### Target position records
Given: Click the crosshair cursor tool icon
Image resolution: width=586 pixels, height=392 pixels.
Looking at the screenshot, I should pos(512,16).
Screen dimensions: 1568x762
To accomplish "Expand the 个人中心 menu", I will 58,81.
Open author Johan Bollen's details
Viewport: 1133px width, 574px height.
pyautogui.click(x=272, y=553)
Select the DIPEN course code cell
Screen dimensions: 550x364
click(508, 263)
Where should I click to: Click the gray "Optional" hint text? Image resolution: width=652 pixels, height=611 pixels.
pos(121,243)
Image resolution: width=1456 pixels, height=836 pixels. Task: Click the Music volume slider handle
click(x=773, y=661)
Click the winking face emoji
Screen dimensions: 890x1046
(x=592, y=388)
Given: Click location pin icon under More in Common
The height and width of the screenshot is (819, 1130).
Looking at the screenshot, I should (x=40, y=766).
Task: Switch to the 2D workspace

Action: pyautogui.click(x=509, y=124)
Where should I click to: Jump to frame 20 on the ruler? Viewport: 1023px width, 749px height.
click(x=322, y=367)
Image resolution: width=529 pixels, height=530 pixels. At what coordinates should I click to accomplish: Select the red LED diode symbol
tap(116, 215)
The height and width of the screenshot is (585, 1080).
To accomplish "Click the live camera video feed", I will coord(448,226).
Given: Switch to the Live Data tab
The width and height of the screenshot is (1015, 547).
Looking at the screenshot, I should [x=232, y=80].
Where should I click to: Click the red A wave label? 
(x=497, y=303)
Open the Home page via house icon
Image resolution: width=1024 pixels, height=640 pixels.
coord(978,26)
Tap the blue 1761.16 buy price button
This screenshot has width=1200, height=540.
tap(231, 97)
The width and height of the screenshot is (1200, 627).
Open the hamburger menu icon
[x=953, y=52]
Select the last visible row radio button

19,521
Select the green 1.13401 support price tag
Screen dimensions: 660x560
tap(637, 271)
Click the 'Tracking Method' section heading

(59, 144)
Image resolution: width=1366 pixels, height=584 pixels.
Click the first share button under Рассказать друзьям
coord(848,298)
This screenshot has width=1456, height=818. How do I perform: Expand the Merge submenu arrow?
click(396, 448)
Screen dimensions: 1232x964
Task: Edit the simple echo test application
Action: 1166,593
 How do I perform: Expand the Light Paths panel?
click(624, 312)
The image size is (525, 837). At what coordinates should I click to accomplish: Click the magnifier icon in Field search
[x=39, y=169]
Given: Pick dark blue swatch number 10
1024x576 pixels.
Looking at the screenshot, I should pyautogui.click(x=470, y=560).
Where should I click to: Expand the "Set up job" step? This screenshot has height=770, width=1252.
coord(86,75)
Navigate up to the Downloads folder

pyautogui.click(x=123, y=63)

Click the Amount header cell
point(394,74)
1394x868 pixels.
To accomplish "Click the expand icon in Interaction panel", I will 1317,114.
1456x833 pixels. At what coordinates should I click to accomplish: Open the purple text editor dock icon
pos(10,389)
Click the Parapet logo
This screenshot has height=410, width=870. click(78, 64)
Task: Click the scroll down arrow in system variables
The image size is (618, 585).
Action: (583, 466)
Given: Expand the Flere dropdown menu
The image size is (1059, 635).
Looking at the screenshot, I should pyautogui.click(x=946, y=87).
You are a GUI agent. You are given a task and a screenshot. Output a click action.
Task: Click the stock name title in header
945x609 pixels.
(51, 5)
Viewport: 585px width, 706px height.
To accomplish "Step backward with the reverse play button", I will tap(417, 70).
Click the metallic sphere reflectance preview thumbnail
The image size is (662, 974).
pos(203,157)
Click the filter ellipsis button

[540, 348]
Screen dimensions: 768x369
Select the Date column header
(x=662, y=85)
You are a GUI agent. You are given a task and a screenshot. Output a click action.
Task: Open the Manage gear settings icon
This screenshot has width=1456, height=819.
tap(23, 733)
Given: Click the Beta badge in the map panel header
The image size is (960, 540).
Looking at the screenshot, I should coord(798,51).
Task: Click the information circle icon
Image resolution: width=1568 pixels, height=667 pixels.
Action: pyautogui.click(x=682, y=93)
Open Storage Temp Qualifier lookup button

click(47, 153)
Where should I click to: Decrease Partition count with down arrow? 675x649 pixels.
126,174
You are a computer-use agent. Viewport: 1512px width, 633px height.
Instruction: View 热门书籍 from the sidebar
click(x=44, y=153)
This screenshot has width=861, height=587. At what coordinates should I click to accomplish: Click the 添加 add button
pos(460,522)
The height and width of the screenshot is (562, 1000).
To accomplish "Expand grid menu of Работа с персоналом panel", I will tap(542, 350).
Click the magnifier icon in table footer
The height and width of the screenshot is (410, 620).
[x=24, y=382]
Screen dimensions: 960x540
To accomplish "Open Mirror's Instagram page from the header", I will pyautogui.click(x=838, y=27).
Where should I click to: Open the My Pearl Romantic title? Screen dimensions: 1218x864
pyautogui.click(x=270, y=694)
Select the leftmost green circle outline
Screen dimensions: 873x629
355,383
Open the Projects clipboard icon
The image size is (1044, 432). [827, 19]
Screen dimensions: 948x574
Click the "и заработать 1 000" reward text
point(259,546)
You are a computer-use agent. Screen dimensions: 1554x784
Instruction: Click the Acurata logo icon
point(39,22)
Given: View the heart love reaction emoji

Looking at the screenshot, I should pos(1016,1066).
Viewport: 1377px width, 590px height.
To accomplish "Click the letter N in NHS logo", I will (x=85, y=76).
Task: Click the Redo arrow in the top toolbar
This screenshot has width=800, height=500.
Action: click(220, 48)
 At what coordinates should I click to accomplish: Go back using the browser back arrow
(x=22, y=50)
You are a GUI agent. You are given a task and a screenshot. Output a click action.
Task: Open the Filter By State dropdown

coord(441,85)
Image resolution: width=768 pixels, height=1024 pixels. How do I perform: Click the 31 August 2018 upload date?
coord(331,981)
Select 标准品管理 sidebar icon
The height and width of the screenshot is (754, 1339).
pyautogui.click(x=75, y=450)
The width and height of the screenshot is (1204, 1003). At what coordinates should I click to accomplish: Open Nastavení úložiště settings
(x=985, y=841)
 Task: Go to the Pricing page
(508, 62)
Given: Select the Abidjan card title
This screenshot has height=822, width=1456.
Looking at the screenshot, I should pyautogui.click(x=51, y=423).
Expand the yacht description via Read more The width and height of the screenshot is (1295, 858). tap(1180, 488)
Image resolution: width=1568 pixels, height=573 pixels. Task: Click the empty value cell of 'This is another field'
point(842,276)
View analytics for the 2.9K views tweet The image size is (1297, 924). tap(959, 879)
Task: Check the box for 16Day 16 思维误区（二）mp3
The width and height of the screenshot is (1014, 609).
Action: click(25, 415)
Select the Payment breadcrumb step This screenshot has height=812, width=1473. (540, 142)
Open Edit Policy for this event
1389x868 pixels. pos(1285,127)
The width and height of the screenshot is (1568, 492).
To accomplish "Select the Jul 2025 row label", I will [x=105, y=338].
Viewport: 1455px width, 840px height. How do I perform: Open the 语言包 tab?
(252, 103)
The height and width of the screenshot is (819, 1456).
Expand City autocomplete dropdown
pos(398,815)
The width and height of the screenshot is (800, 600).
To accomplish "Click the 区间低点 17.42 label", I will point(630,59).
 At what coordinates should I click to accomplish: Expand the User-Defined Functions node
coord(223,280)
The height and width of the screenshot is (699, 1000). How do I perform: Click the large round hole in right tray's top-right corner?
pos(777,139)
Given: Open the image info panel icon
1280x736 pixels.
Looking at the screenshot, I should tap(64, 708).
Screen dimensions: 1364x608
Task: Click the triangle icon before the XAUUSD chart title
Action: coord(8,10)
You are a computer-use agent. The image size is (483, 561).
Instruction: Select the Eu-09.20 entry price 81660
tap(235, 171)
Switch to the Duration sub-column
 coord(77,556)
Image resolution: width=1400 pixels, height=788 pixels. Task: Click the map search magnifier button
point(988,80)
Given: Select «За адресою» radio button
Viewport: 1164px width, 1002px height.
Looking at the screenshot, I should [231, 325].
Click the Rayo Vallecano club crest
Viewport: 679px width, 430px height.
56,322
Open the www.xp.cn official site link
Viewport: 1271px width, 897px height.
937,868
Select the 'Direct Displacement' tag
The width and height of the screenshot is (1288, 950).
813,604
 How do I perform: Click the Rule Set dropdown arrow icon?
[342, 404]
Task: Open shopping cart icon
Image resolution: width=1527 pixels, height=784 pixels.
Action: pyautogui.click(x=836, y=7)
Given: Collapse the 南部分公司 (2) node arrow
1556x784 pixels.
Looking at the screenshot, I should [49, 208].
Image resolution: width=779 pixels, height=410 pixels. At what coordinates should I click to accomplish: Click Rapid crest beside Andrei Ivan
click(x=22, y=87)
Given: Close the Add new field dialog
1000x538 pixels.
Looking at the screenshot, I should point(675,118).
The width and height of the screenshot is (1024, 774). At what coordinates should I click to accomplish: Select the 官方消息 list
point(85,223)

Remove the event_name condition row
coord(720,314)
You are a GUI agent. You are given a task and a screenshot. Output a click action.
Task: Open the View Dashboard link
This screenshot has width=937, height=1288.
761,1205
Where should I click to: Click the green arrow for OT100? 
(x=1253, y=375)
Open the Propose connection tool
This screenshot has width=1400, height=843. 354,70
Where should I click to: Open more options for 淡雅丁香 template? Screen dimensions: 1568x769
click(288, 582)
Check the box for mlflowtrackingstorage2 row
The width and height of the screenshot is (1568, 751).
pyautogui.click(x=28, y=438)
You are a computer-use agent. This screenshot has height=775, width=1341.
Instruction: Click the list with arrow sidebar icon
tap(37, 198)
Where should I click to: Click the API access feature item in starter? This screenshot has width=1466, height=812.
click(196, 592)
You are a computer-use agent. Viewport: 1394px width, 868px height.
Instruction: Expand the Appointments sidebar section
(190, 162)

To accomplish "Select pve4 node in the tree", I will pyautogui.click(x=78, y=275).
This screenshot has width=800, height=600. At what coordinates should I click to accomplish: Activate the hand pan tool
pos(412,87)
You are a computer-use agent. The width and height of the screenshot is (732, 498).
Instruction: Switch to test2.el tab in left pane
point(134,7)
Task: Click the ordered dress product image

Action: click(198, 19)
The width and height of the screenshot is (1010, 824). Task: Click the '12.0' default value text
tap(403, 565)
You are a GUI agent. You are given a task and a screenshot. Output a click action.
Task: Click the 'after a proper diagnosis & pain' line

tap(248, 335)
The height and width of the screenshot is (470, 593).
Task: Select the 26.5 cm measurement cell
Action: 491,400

### TASK TO CARRY OUT
Rewrite the lines from the one containing "The width and height of the screenshot is (1010, 824)." through the one containing "tap(403, 565)", putting "initial value" wherever "default value" appears and leaving everything else as it is.

### FULL SOLUTION
The width and height of the screenshot is (1010, 824). Task: Click the '12.0' initial value text
tap(403, 565)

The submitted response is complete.